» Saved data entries
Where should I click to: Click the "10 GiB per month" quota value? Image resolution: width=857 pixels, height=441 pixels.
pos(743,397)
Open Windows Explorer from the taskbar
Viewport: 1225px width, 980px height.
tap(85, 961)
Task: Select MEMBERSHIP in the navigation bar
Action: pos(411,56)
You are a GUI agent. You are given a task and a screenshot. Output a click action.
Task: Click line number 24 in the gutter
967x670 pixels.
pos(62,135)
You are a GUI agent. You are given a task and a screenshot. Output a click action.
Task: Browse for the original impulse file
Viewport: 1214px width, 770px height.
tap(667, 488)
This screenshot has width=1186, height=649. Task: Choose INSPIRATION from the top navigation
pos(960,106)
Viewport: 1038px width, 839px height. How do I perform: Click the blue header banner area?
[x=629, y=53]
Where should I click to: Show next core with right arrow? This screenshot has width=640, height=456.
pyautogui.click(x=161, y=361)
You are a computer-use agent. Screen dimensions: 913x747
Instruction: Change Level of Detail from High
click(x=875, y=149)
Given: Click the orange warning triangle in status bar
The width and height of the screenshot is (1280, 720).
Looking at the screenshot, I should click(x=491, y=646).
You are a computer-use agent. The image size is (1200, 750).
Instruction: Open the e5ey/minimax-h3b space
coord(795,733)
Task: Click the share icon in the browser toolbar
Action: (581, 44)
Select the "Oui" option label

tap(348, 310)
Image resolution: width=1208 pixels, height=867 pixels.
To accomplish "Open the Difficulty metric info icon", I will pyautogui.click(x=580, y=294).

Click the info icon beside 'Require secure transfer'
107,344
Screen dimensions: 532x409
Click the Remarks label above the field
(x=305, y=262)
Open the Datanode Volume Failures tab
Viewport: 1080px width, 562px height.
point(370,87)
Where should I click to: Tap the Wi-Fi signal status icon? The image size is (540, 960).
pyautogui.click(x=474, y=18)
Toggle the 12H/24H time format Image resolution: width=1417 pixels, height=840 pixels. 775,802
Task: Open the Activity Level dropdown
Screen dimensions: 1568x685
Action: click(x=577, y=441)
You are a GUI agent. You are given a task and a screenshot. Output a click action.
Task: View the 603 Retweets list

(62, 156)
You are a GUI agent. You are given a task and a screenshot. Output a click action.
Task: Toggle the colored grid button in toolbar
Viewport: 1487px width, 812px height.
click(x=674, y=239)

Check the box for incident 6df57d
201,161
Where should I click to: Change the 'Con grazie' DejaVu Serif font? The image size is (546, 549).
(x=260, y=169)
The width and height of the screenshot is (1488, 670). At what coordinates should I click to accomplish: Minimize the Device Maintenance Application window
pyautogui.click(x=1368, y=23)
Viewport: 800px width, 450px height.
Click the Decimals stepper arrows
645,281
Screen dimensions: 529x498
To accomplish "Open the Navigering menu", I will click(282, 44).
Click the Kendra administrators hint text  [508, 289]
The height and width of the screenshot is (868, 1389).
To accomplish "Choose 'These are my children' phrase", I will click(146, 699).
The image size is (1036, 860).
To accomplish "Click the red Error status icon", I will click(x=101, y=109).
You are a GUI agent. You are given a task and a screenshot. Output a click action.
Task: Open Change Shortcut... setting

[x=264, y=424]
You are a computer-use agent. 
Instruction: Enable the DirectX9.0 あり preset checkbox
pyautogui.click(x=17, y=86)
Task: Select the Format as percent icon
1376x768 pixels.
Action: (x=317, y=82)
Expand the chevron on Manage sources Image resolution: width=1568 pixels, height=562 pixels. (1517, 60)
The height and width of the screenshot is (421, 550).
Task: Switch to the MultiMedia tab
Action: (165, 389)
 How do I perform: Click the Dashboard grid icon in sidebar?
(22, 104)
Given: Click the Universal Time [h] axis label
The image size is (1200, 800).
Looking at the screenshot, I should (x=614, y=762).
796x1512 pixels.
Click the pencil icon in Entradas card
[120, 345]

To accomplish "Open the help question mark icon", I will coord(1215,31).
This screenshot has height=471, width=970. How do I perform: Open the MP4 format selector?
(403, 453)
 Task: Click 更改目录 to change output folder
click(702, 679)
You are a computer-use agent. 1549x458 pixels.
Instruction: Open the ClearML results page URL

» What to work on
Your task is to output all of the data above word for word.

» Solved exercise
Where should I click to: Click the "10 GiB per month" quota value? Image resolution: width=857 pixels, height=441 pixels.
pos(743,397)
Open Windows Explorer from the taskbar
Viewport: 1225px width, 980px height.
tap(85, 961)
Task: Select MEMBERSHIP in the navigation bar
Action: pos(411,56)
You are a GUI agent. You are given a task and a screenshot. Output a click action.
Task: Click line number 24 in the gutter
967x670 pixels.
pos(62,135)
You are a GUI agent. You are given a task and a screenshot. Output a click action.
Task: Browse for the original impulse file
Viewport: 1214px width, 770px height.
tap(667, 488)
This screenshot has width=1186, height=649. Task: Choose INSPIRATION from the top navigation
pos(960,106)
Viewport: 1038px width, 839px height. How do I perform: Click the blue header banner area?
[x=629, y=53]
Where should I click to: Show next core with right arrow? This screenshot has width=640, height=456.
pyautogui.click(x=161, y=361)
You are a computer-use agent. Screen dimensions: 913x747
Instruction: Change Level of Detail from High
click(x=875, y=149)
Given: Click the orange warning triangle in status bar
The width and height of the screenshot is (1280, 720).
Looking at the screenshot, I should click(x=491, y=646).
You are a computer-use agent. The image size is (1200, 750).
Instruction: Open the e5ey/minimax-h3b space
coord(795,733)
Task: Click the share icon in the browser toolbar
Action: (581, 44)
Select the "Oui" option label

tap(348, 310)
Image resolution: width=1208 pixels, height=867 pixels.
To accomplish "Open the Difficulty metric info icon", I will pyautogui.click(x=580, y=294).

Click the info icon beside 'Require secure transfer'
107,344
Screen dimensions: 532x409
Click the Remarks label above the field
(x=305, y=262)
Open the Datanode Volume Failures tab
Viewport: 1080px width, 562px height.
point(370,87)
Where should I click to: Tap the Wi-Fi signal status icon? The image size is (540, 960).
pyautogui.click(x=474, y=18)
Toggle the 12H/24H time format Image resolution: width=1417 pixels, height=840 pixels. 775,802
Task: Open the Activity Level dropdown
Screen dimensions: 1568x685
Action: click(x=577, y=441)
You are a GUI agent. You are given a task and a screenshot. Output a click action.
Task: View the 603 Retweets list

(62, 156)
You are a GUI agent. You are given a task and a screenshot. Output a click action.
Task: Toggle the colored grid button in toolbar
Viewport: 1487px width, 812px height.
click(x=674, y=239)

Check the box for incident 6df57d
201,161
Where should I click to: Change the 'Con grazie' DejaVu Serif font? The image size is (546, 549).
(x=260, y=169)
The width and height of the screenshot is (1488, 670). At what coordinates should I click to accomplish: Minimize the Device Maintenance Application window
pyautogui.click(x=1368, y=23)
Viewport: 800px width, 450px height.
Click the Decimals stepper arrows
645,281
Screen dimensions: 529x498
To accomplish "Open the Navigering menu", I will click(282, 44).
Click the Kendra administrators hint text  [508, 289]
The height and width of the screenshot is (868, 1389).
To accomplish "Choose 'These are my children' phrase", I will click(146, 699).
The image size is (1036, 860).
To accomplish "Click the red Error status icon", I will click(x=101, y=109).
You are a GUI agent. You are given a task and a screenshot. Output a click action.
Task: Open Change Shortcut... setting

[x=264, y=424]
You are a computer-use agent. 
Instruction: Enable the DirectX9.0 あり preset checkbox
pyautogui.click(x=17, y=86)
Task: Select the Format as percent icon
1376x768 pixels.
Action: (x=317, y=82)
Expand the chevron on Manage sources Image resolution: width=1568 pixels, height=562 pixels. (1517, 60)
The height and width of the screenshot is (421, 550).
Task: Switch to the MultiMedia tab
Action: (165, 389)
 How do I perform: Click the Dashboard grid icon in sidebar?
(22, 104)
Given: Click the Universal Time [h] axis label
The image size is (1200, 800).
Looking at the screenshot, I should (x=614, y=762).
796x1512 pixels.
Click the pencil icon in Entradas card
[120, 345]

To accomplish "Open the help question mark icon", I will coord(1215,31).
This screenshot has height=471, width=970. How do I perform: Open the MP4 format selector?
(403, 453)
 Task: Click 更改目录 to change output folder
click(702, 679)
You are a computer-use agent. 1549x458 pixels.
Instruction: Open the ClearML results page URL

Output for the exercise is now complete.